Em fevereiro de 1387, casa-se com D. Filipa de Lencastre, dando origem à
chamada Ínclita Geração. Viveu um longo período de paz interna e externa, preparando as
expedições marítimas. Conquistou Ceuta em 1415.
Faleceu em Lisboa, a 14 de agosto de 1433. Foi autor do Livro da Montaria, obra literária
notável do século XV. Casou todos os seus filhos e filhas, à exceção de D. Henrique e de D.
Fernando, e deu a todos, como também aos netos, casa opulenta.
O sentimento geral que anima a Crónica de D. João I é o amor da terra, a base do novo
direito, incompatível com o direito senhorial. Fernão Lopes sente o amor da terra como os homens
das vilas, e assim como em nome dele estes atacavam e incendiavam os castelos, assim Fernão
Lopes castiga duramente os seus alcaides e processa a nobreza portuguesa em geral, acusando-a
de "desnaturada". Esta terra que merece todo o amor dos seus naturais aparece-lhe especialmente
personificada na cidade de Lisboa, que ele qualifica de “mãe e ama dos feitos” que levaram à vitória
do mestre de Avis. É decerto caso único entre todos os cronistas medievais este atribuir a uma
cidade coletivamente o papel principal nos acontecimentos que levam à derrota do invasor.

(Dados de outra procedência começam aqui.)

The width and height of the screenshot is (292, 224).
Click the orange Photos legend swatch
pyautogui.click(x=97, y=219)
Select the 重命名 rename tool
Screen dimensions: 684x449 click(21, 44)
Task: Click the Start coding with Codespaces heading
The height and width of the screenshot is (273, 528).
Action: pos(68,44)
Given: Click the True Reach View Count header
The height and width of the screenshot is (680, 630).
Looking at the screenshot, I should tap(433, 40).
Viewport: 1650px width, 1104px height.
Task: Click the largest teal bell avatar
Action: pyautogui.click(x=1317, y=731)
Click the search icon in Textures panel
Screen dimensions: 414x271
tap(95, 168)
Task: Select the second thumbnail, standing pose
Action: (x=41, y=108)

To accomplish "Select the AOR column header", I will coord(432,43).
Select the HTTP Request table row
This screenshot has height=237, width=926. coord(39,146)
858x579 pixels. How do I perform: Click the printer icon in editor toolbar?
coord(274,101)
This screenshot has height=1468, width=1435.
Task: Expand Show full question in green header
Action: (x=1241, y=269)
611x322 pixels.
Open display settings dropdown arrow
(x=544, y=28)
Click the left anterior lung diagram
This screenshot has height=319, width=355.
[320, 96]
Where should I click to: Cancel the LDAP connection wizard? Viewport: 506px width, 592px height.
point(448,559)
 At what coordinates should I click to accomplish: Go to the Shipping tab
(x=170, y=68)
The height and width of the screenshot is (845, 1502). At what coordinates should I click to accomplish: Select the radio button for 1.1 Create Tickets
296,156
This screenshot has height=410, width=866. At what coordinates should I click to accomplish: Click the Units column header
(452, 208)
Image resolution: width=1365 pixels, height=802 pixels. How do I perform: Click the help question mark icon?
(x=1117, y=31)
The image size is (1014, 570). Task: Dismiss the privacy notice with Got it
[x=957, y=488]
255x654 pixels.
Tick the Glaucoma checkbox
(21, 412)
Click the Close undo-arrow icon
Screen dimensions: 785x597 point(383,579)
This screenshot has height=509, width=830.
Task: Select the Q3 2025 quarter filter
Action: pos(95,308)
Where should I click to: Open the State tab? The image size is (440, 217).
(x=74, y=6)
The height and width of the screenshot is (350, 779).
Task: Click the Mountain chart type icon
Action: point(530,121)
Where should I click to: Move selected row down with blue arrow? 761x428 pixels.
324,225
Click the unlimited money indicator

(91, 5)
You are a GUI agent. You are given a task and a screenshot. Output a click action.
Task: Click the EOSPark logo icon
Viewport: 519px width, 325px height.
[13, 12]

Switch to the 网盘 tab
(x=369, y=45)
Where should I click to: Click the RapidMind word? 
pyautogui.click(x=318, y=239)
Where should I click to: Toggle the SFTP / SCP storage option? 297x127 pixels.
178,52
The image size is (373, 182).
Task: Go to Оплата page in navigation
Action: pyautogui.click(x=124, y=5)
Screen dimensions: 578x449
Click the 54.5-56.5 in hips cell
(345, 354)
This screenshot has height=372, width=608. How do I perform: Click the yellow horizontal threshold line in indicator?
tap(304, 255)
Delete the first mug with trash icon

É graças a esta mentalidade, a este ponto de vista de quem mora não no castelo, mas ao
rés da praça, que nós possuímos este monumento literário, certamente singular, que é a história de
uma revolução popular medieval feita com consciência de revolucionário. Fernão Lopes é já único
quando conta metodicamente e fazendo-nos acompanhar os múltiplos e complexos fios da intriga,
como foi preparado e como se desencadeou, nos conselhos secretos e na praça pública, o golpe
revolucionário que Álvaro Pais gizou em sua casa e que o povo consumou apinhado junto aos
paços da rainha. Esta parte da Crónica de D. João I é uma estupenda lição sobre a arte de
desencadear uma revolução popular, nos seus diversos aspetos, desde o pretexto à criação do
clima emocional, e passando pelos slogans eficazes como esse de "acudi ao Mestre que é filho de
el-rei D. Pedro", que associa a personalidade do chefe proposto à popularidade do rei que
precedera os tempos calamitosos de D. Fernando. Mas mais significativo é que o nosso Autor se
integra na consciência da massa insurrecionada e é capaz de traduzir comoventemente o seu
estado de espírito. [...]
É esta integração nos movimentos massivos que dá à sua pena um entusiasmo épico
quando se ocupa de tais assuntos. É então que ele atinge os momentos supremos da sua prosa, ou
melhor, que transpõe os limites da prosa para entrar nos da poesia épica.
Em troca, mostra-se frio e objetivo, embora sempre eloquente, quando fala de pessoas e
casos individuais. Então o entusiasmo cede o lugar a uma análise sem ilusões,
impressionantemente despreconceituosa e desmascaradora. Herói para ele, só o povo e Nuno
Álvares. Do Mestre depois rei para baixo há só criaturas humanas que obedecem
fundamentalmente a dois estímulos: o medo e a ambição, às vezes também a concupiscência.